Refuser d’être «fun» en entreprise n’est pas un motif de licenciement

Peut-on licencier un salarié qui refuse la politique l’entreprise basée sur le partage de la valeur « fun and pro » ?

La réponse est non.

Par son refus de participer à ces excès, le salarié ne fait qu’user de sa liberté d’expression et d’opinion (Cass. soc. 09.11.2022, n° 21-15208).

Le salarié refusait les méthodes managériales « fun and pro »

Dans cette affaire, le salarié avait été licencié pour insuffisance professionnelle.

Son employeur lui reprochait de refuser d’appliquer la politique de l’entreprise.

Il lui reprochait aussi de critiquer des décisions des associés.

L’employeur lui reprochait son refus de se conformer aux méthodes de management des associés.

Ces méthodes pour le moins particulières, étaient basées sur :

  • des équipes de petite taille au sein desquelles la coopération par des échanges fréquents était valorisée ;
  • le partage des valeurs « fun » et « pro » par tous les salariés de l’entreprise (qui étaient reprises sur le site internet de la société) ;
  • la participation à la célébration des succès ;
  • le partage de ses passions personnelles.

Ces méthodes ne plaisaient pas au salarié.

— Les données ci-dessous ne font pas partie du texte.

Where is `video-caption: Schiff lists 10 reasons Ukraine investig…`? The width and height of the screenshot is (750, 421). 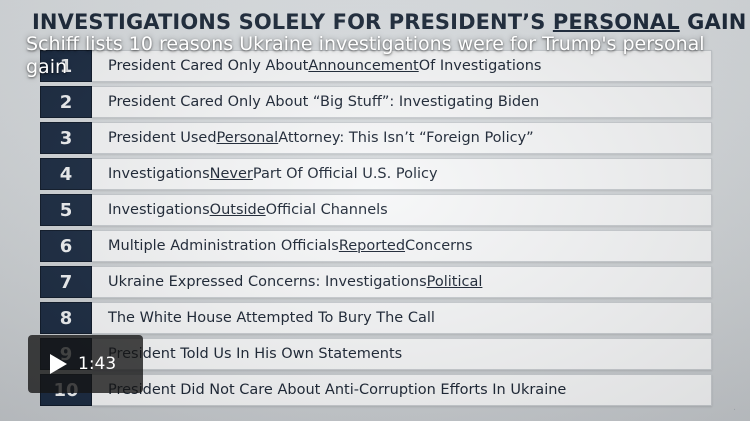
video-caption: Schiff lists 10 reasons Ukraine investig… is located at coordinates (366, 56).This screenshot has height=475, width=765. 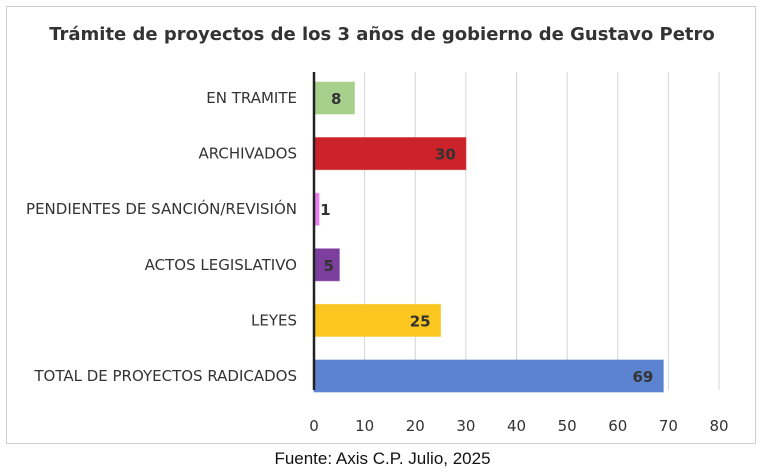 What do you see at coordinates (568, 426) in the screenshot?
I see `x-tick-label: 50` at bounding box center [568, 426].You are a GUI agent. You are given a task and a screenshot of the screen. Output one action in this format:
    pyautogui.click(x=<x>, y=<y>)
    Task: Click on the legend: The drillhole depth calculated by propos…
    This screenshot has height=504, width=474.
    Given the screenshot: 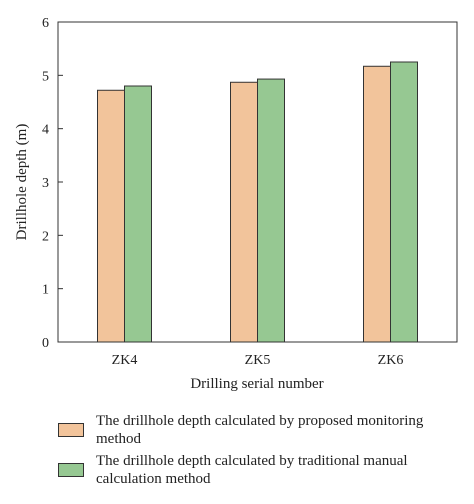 What is the action you would take?
    pyautogui.click(x=263, y=452)
    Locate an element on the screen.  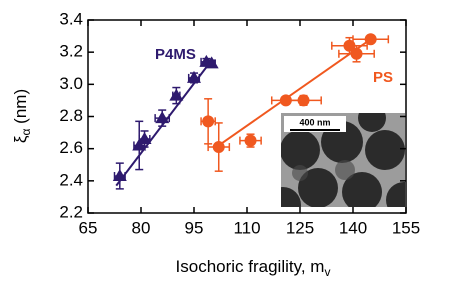
x-tick-label: 110 is located at coordinates (246, 228).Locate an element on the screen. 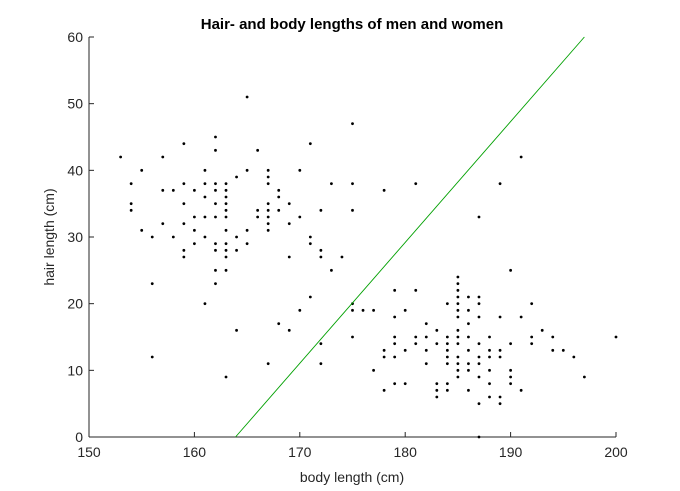  y-tick-label: 0 is located at coordinates (79, 437).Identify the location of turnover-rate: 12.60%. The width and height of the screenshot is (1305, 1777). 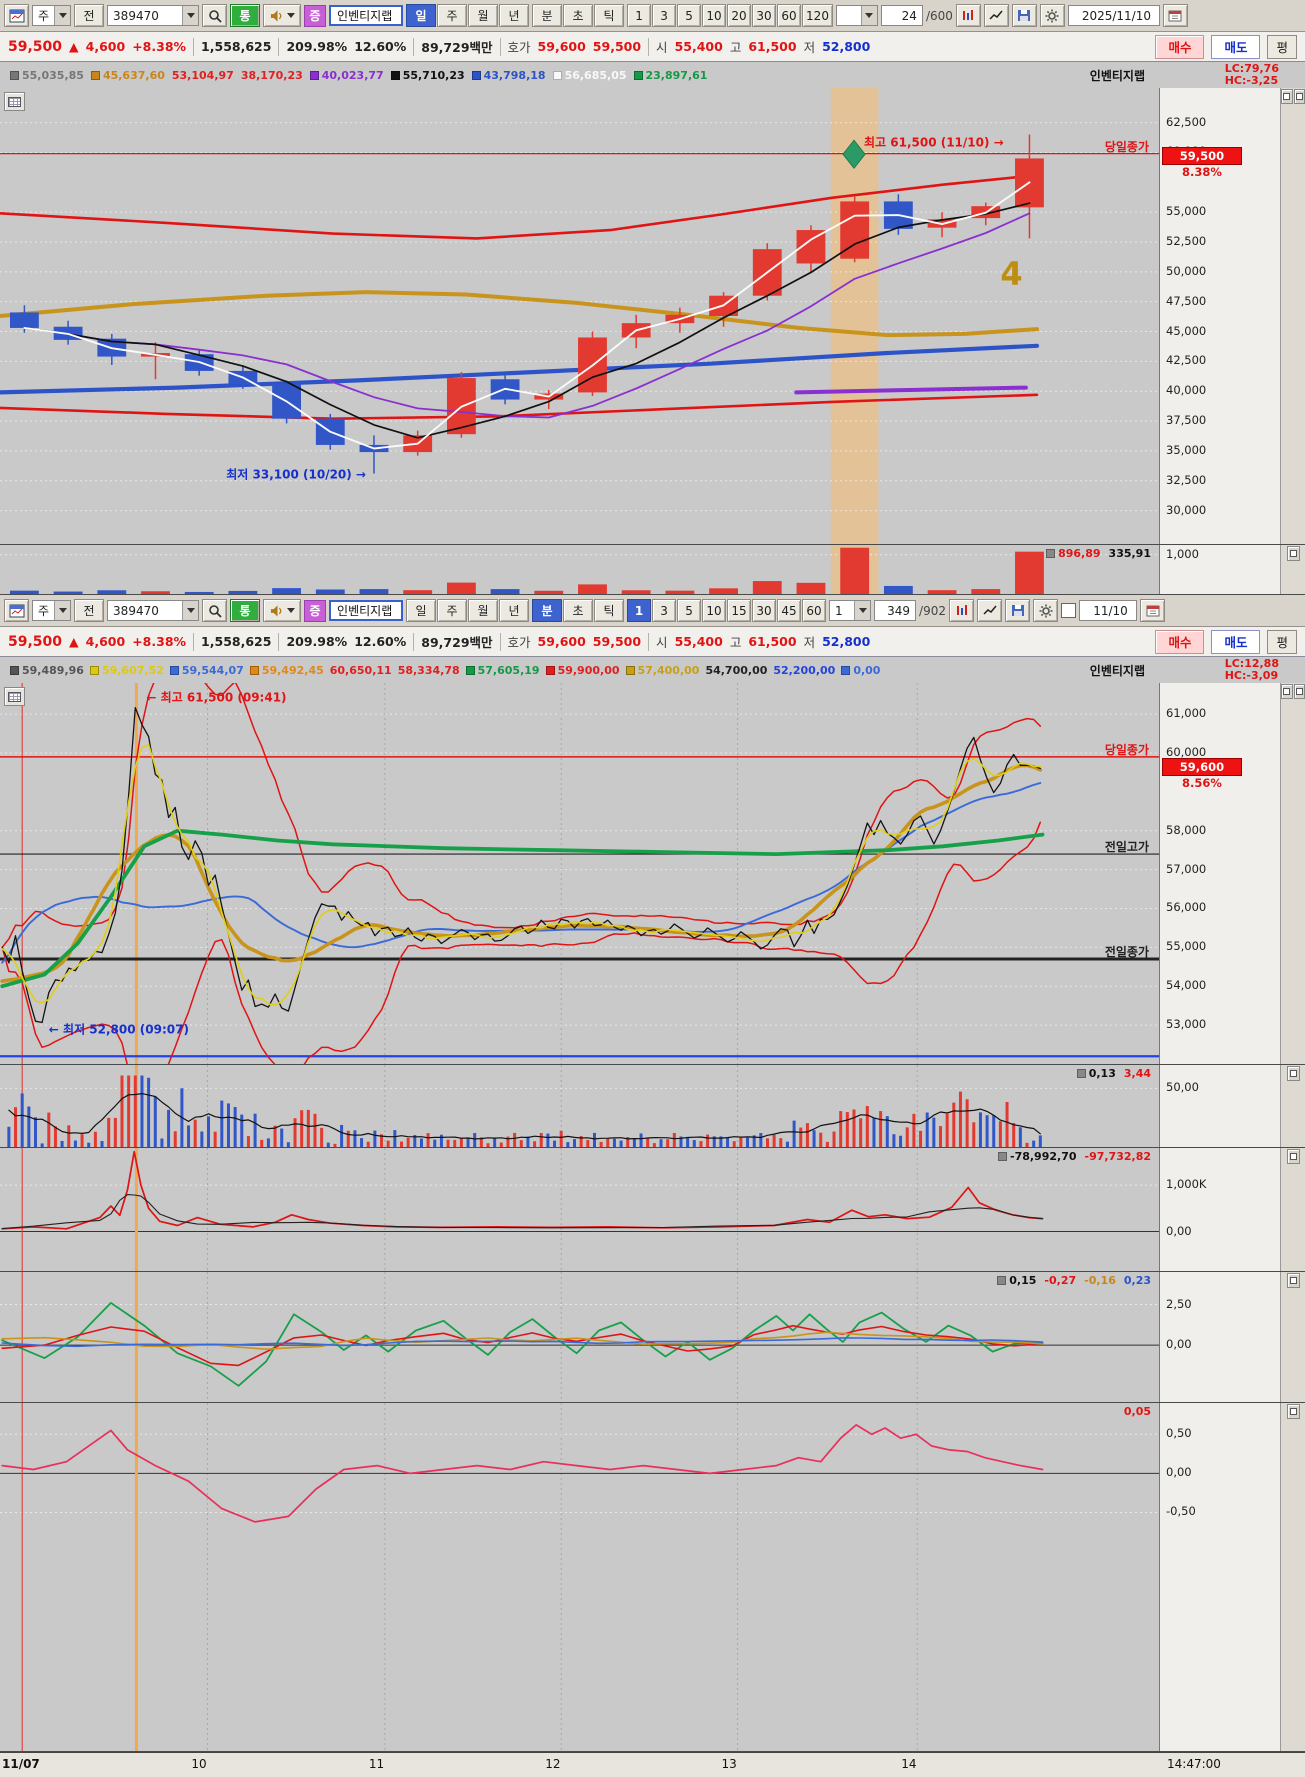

Dans ce contexte, l’employeur lui reprochait de faire preuve de rigidité, de manque d’écoute, d’utiliser un ton parfois cassant et démotivant vis-à-vis de ses subordonnés et enfin de ne pas accepter le point de vue des autres.

Quelles étaient les méthodes managériales contestées par le salarié ?

Le salarié licencié avait saisi la juridiction prud’homale et contestait le licenciement.

Il exposait devant les juges les méthodes qui ne lui plaisaient pas.

Selon lui, le prétendu « fun and pro » revenait à l’obligation de participer à des séminaires et des pots de fin de semaine.

Il exposait aussi que les associés de la société encourageaient une alcoolisation excessive à l’occasion de ces événements en fournissant de très grandes quantités d’alcool.

Les associés prônaient également des pratiques liant promiscuité, brimades et incitation à divers excès et dérapages (simulacres d’actes sexuels, obligation de partager son lit avec un autre collaborateur lors des séminaires, usage de sobriquets pour désigner les personnes et affichage dans les bureaux de photos déformées et maquillées).

Ce qui ne plaisait pas au salarié en cause, qui l’avait fait savoir.

L’usage de la liberté d’expression sans abus

Le licenciement a été approuvé par la Cour d’appel, qui n’a pas reconnu l’usage de la liberté d’expression et d’opinion dans le refus du salarié d’appliquer ses méthodes qui ne lui convenaient pas.

Le salarié licencié a alors porté son affaire devant la Cour de cassation, qui lui a donné raison.

Il faisait valoir que son refus d’adhérer aux valeurs de l’entreprise, son désaccord sur les méthodes de management des associés et ses critiques de leurs décisions relevaient bien de sa liberté d’opinion et d’expression.

La Cour de cassation est du même avis que lui (Cass. soc. 09.11.2022, n° 21-15208).

Elle rappelle le sacro-saint principe de la liberté d’expression des salariés dans l’entreprise, dans la limite de l’abus.

Pour la Haute juridiction, un salarié qui ne fait qu’user de cette liberté, sans en abuser, ne peut pas être licencié.

Le licenciement est donc nul en raison de la violation de la liberté d’expression qui est une liberté fondamentale.